Muitos órgãos do poder banqueteiam-se diariamente com suculentas refeições (os nossos representantes têm, à sua disposição, uma rica e variada ementa, tanto em pratos principais, como em opíparas sobremesas), enquanto uma grande franja do povo luta arduamente por uma sobrevivência-limite. Há milhões de crianças subnutridas e famintas, a definhar por esse mundo fora. Os governantes deixam-se aprisionar pelo poder e pelo mando, não mostrando grande sensibilidade pela plebe que aguarda eternamente por alguma benesse que lhe pertence como um direito permanente que lhe devia ser concedido e respeitado. Os mandantes alardeiam, nos seus discursos e nas suas intervenções públicas, a defesa dos direitos do povo e da igualdade de oportunidades, mas, na prática, protegem e beneficiam mais os seus amiguinhos, nomeando-os para cargos bem remunerados. A promiscuidade política e social entre pares ainda vigora e dá frutos para os seus apaniguados.

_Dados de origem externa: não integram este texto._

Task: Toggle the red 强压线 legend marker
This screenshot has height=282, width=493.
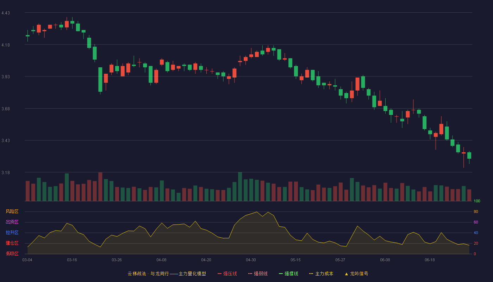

Os sistemas educativos são apresentados como modelos pluralistas, neutrais e laicos, mas, no concreto, lá vêm as circulares e outras diretivas que impõem currículos tendenciosos, anticlericais, antirreligiosos e laicizantes. Apresenta-se o ensino assente na filosofia do respeito, da educação, do civismo, mas, na realidade, vê-se a má educação nos meios familiares, nas escolas e na sociedade, onde campeiam o insulto, a falta de respeito, a ironia, a sátira, o sarcasmo, a mordacidade, a violência (até, em certos casos, gravada e visionada na internet).
O desalinho perante os grandes valores humanos empurrou as sociedades modernas para o desprezo da dignidade humana, desvirtuando profundamente o crescimento harmonioso do homem em todas as suas dimensões. Sejamos coerentes com o que proclamamos e defendemos.